Hello,
I would like to implement automatic mixed precision for some custom autograd functions, but decorating them using custom_fwd(cast_inputs=torch.float16)
disables gradient tracking for the inputs unless they are already of the desired type (that is, when casting does not occur), as demonstrated below.
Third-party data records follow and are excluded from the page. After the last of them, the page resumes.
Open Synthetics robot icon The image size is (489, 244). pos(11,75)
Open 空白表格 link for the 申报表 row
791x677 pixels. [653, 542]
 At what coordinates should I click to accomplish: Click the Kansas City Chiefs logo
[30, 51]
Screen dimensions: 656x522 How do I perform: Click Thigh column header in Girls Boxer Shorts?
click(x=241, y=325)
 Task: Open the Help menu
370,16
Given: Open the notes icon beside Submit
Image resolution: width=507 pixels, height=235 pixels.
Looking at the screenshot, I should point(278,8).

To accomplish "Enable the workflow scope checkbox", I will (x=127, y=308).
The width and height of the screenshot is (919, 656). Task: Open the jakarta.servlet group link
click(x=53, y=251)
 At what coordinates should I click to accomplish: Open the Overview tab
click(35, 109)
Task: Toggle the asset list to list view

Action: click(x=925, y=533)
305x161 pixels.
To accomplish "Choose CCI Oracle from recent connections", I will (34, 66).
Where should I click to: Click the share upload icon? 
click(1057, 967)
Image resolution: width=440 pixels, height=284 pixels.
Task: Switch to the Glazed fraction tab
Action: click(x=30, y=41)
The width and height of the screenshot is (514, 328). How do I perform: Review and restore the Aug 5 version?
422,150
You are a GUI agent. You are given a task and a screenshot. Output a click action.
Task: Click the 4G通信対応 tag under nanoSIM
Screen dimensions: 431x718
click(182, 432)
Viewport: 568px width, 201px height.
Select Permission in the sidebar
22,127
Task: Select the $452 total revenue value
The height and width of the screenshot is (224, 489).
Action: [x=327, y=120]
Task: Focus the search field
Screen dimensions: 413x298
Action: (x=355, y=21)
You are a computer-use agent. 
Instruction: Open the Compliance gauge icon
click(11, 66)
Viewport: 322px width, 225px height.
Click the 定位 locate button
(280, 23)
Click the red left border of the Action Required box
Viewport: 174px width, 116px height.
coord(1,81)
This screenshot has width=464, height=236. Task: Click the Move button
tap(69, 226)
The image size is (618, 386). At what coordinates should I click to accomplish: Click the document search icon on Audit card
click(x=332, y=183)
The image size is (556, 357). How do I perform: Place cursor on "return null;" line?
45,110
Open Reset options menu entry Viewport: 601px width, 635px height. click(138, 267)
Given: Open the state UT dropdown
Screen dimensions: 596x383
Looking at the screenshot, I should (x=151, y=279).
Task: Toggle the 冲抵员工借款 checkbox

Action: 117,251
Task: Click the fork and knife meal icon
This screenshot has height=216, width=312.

import torch # Version 2.2.0
from torch.cuda.amp import autocast, custom_fwd
class IdentityFunc(torch.autograd.Function):
@staticmethod
@custom_fwd(cast_inputs=torch.float16)
def forward(ctx, input):
print(input.dtype, input.requires_grad)
return input
input = torch.tensor(0, dtype=torch.float32, device='cuda', requires_grad=True)
with autocast():
output = IdentityFunc.apply(input) # Prints torch.float16 False
input = torch.tensor(0, dtype=torch.float16, device='cuda', requires_grad=True)
with autocast():
output = IdentityFunc.apply(input) # Prints torch.float16 True
This idiosyncrasy is not mentioned in the docs, so it might be a bug? If so, I can file an issue on GitHub. Otherwise, is there a means of ensuring tensors retain their requires_grad
values through the casting process? In many cases, it is necessary to infer whether a particular input requires its gradients to be calculated during the backward pass, which cannot be done due to this behaviour.
Thank you.